Stored data entries
►

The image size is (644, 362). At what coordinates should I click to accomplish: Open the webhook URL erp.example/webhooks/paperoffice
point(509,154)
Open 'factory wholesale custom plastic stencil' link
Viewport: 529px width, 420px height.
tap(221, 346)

◄

• EXERCISE: Every line of the data must be written out again word for word.

• WORKED SOLUTION:
The image size is (644, 362). At what coordinates should I click to accomplish: Open the webhook URL erp.example/webhooks/paperoffice
point(509,154)
Open 'factory wholesale custom plastic stencil' link
Viewport: 529px width, 420px height.
tap(221, 346)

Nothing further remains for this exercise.